La langue de Juvénal permet de se faire une idée de la variété des parlers latins, selon les classes sociales et les régions. Elle est à la fois vigoureuse, voire crue, et savante. Juvénal aime jouer du contraste entre les mœurs des anciens Romains, frugaux et barbus, et celles de ses contemporains, perdus de luxe et efféminés.
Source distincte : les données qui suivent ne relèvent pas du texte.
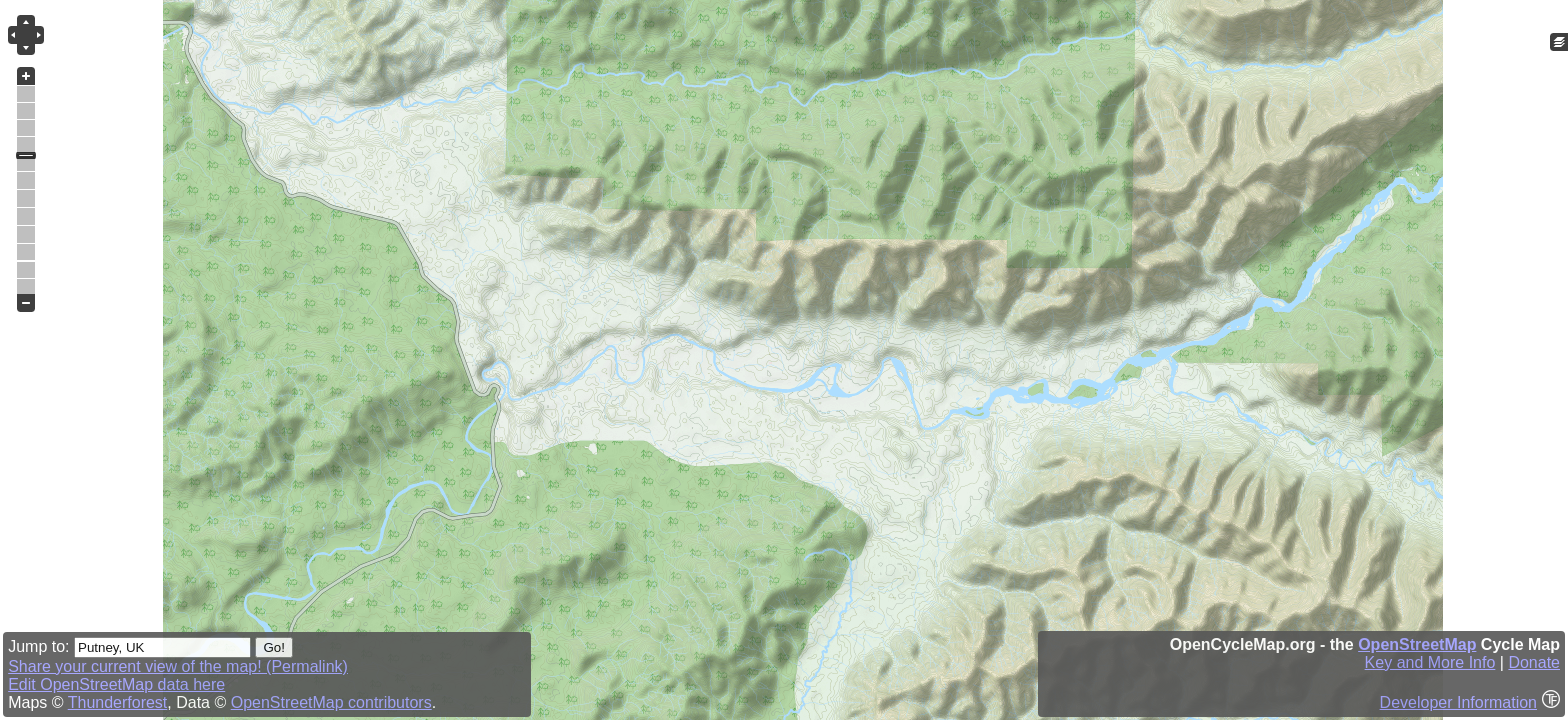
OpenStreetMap (1417, 644)
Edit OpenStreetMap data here (116, 684)
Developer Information (1458, 702)
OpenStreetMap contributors (331, 702)
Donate (1534, 662)
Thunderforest (118, 702)
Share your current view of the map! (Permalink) (178, 666)
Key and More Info (1430, 662)
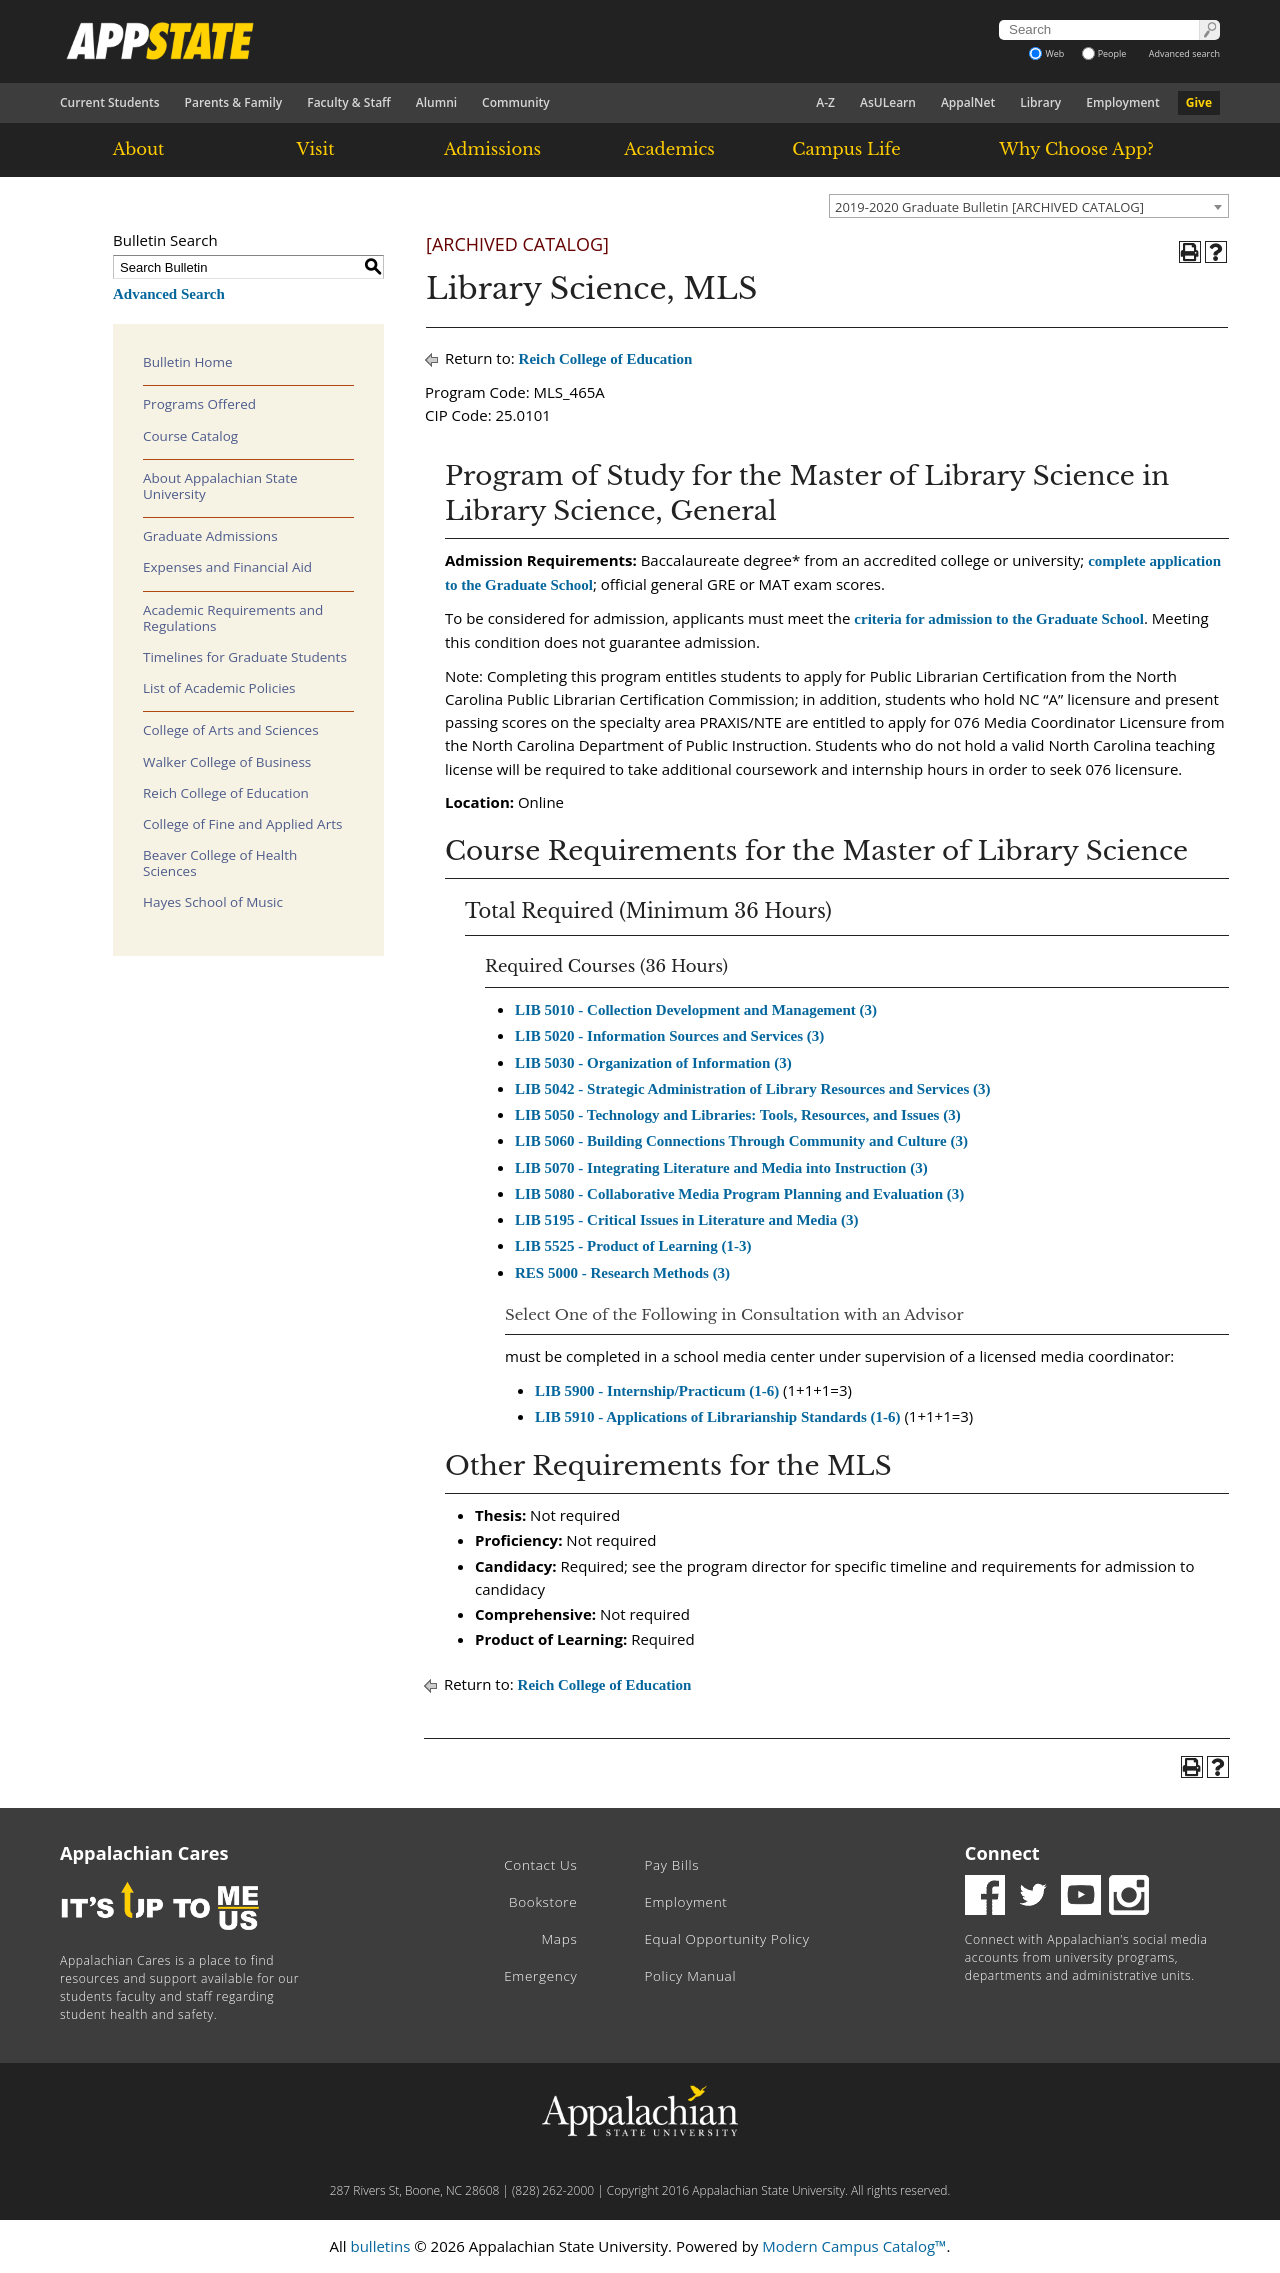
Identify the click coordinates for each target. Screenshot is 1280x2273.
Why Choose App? (1076, 149)
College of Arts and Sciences (231, 730)
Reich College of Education (226, 793)
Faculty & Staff (349, 102)
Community (516, 102)
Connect (1002, 1853)
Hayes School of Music (213, 902)
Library (1040, 102)
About (139, 149)
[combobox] (1029, 206)
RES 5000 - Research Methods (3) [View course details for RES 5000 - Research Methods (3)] (622, 1273)
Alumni (436, 102)
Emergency (540, 1976)
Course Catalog (190, 436)
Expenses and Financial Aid (227, 567)
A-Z (825, 102)
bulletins (380, 2246)
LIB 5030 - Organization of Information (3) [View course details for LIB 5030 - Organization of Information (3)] (653, 1063)
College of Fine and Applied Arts (242, 824)
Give (1199, 102)
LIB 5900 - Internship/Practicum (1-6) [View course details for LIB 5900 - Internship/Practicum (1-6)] (657, 1391)
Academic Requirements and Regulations (233, 618)
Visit (316, 149)
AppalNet (968, 102)
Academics (669, 149)
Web (1046, 53)
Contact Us (540, 1865)
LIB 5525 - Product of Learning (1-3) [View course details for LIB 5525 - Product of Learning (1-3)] (633, 1246)
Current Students (110, 102)
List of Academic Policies (219, 688)
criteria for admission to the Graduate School (999, 619)
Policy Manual (690, 1976)
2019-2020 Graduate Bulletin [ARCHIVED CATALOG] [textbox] (989, 207)
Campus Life (846, 149)
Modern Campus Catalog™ (854, 2246)
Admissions (492, 149)
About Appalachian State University (220, 486)
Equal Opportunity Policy (726, 1939)
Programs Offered (199, 404)
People (1104, 53)
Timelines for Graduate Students (245, 657)
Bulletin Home (188, 362)
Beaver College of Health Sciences (220, 863)
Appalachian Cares (144, 1853)
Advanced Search (169, 294)
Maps (560, 1939)
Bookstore (543, 1902)
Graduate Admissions (210, 536)
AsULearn (888, 102)
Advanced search (1184, 53)
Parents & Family (234, 102)
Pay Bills (671, 1865)
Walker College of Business (227, 762)
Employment (1122, 102)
Avec Horace, Juvénal sera un modèle au XVIIe siècle pour les Satires de Nicolas Boileau (1666)[4]. Emmanuel Kant retiendra de ses satires leur dimension morale, et citera Juvénal, à plusieurs reprises, en latin, dans sa Critique de la raison pratique. Alfred de Vigny verra dans la XIIIe satire les mêmes préceptes que dans le Discours sur la montagne (Matthieu, V-VII).

Citations

Juvénal est surtout connu pour ces expressions :

  • « Dat veniam corvis, vexat censura columbas », « La censure épargne les corbeaux et tourmente les colombes ».
  • « panem et circenses » : « du pain et des jeux », expression relative aux mœurs du peuple sous l'Empire romain (voir évergétisme)
  • « sed quis custodiet ipsos custodes? » : « mais qui garde ces gardiens ? » (XV, 331)
  • « mens sana in corpore sano » : « un esprit sain dans un corps sain » (X, 356)
  • « rara avis in terris » : « oiseau rare sur terre » (VI, 165)
  • « Vitam impendere vero » : « Consacrer sa vie à la vérité » (IV, 91)
  • « minuti semper et infirmi est animi exiguique uoluptas ultio » : « La vengeance est le plaisir des âmes faibles, étroites et mesquines » (XIII, 189-191)
  • « Desperanda tibi salva concordia socru » : « Sans espoir, la paix de ton ménage, tant que ta belle-mère est en bonne santé » (VI, 232)
  • « in Tiberim defluxit Orontes » : « L'Oronte s'est déversé dans le Tibre » (III, 62), expression qui dénonce les dérives du syncrétisme romain.

Notes et références

  1. 45 est la date retenue par Olivier Sers dans la présentation des Satires parue aux éditions des Belles Lettres.
  2. 65 est la date retenue par Hubert Zehnacker et Jean-Claude Fredouille, Littérature latine, p. 311.
  3. Satires, 1, 30.
  4. Dans « Les embarras de Paris » par exemple.